My car had the original foam covered steering wheel.  It is a 14 inch three spoke design with a slight dish.  The brushed chrome spokes had extensive pitting and some areas where the plating had flaked off.  The foam on the rim was dirty and worn.




I decided that the wheel wasn't usable in this condition, so I pondered the obvious question:  Buy a new one or refurbish this one?  I'll almost always come down on the latter choice if it's at all feasible, so I started with the what-ifs.  I could have the spokes replated, but the foam grip would have to come off.  How would I replace that?  What about a wood covering?  What if it matched the Zebrawood dash?  This really appealed to me, but though I've done a lot of woodworking over the years, I've never tried anything remotely like this.  

"How hard could it be?" I heard myself say, and the project was on.  

The molded-on foam came off easily in one piece. I realized at this point that it could probably be glued back on to the replated spoke assembly, but I already had my heart set on a wood wheel.  Besides, the foam wasn't in very good shape.]




I bought a nice piece of Zebrawood to match the dash.




One common way to make a wood steering wheel is to cut the wood into trapezoidal pieces that when glued end to end form a six or eight (or more) sided polygon that the circular wheel blank is cut from.  This makes the wood grain more or less follow the curve of the wheel.  In this approach, the grain takes an abrupt turn at each joint, which is fine for woods with subtle grain.  But with a bold-grained wood like Zabrawood, I thought the changes of direction would diminish the continuity of the wood grain.  

So the approach I took was to keep the grain direction constant, as if the wheel was cut from a very wide board.  This should make the joints nearly undetectable.

First, I laid out the full size wheel pattern, then cut blocks to cover it.  This allowed very efficient use of the expensive wood.




I glued the blocks into an upper and lower half, bandsawed the inside circumference, and glued the two halves together.




I then made a platform to mount the assembly to for the next operations.  The platform has four steel pins that go into matching through holes in the glue-up.  This allowed me to register the piece, then flip it over and have it stay registered.  

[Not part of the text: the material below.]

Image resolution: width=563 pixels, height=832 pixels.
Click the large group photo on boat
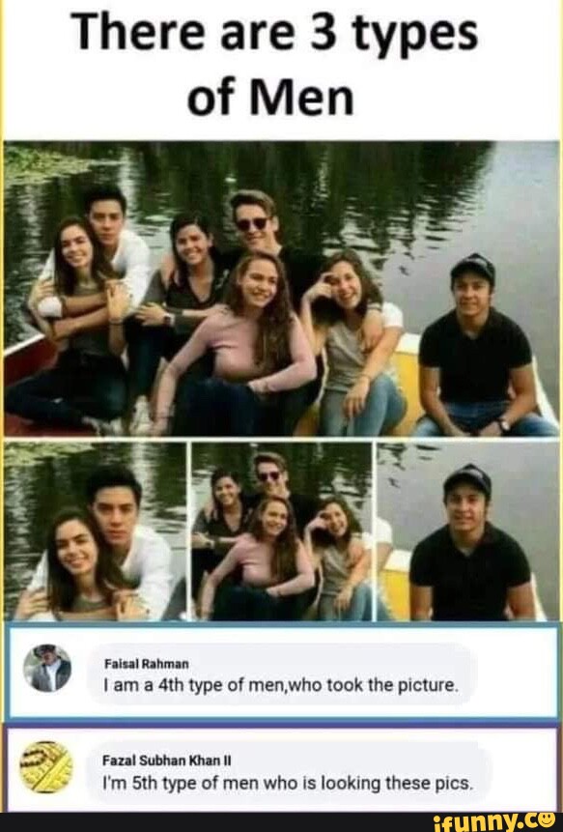coord(281,289)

A little home-brew radius jig for the router mounts to the center of the platform.  This lets the router clean up the inner circumference.




Then rough bandsawed the outside circumference and cleaned it up with the router.




Then using a 1/2" roundover bit, formed the circular cross section with four passes (OD, ID, flip, OD, ID).




This gave me a nice 14 inch Zebrawood torus That I somehow had to get the original steel rim into.




To accomplish that, I had to cut the torus in half the hard way, like slicing a bagel.  The cut had to be pretty accurate and smooth, since the halves would have to be glued back together, and I also wanted to minimize the amount of waste in the cut.  So here is where some sort of specialized equipment comes in.  I mounted the platform to a rotary table and put it on my mill with a thin-kerf 4 inch carbide wood saw blade on the spindle.  Though I used a mill and rotary table, I think it could be done on a drill press with a simpler hand operated radius arrangement.  I used a piece of particle board to hold the piece down.

I cut slightly less than halfway through the torus from the outside, then likewise from the inside.  This kept the top and bottom properly spaced for a smooth cut all the way around.




I then carefully cut the remaining wood with a thin hand saw to separate the top and bottom halves.




I then cut some walnut about 5/32" thick and glued pieces to one half of the torus with the grain running perpendicular to that of the Zebrawood.  There were three reasons for the walnut.  First, the thickness of my original Zebrawood board was slightly less than the cross-section dimension I was looking for in the final wheel.  The bagel cut took away a little more.  The walnut brought the cross-section dimension to whare I wanted it.  Second, the way I laid out the original blocks meant that there would be areas of "short grain" on each side of the wheel.  Short grain can't resist stresses very well, and will easily crack along the grain.  The walnut adds a cross-grain layer, like plywood, to help strengthen the weak areas.  Last, the walnut will add a nice contrasting feature around the rim of the wheel.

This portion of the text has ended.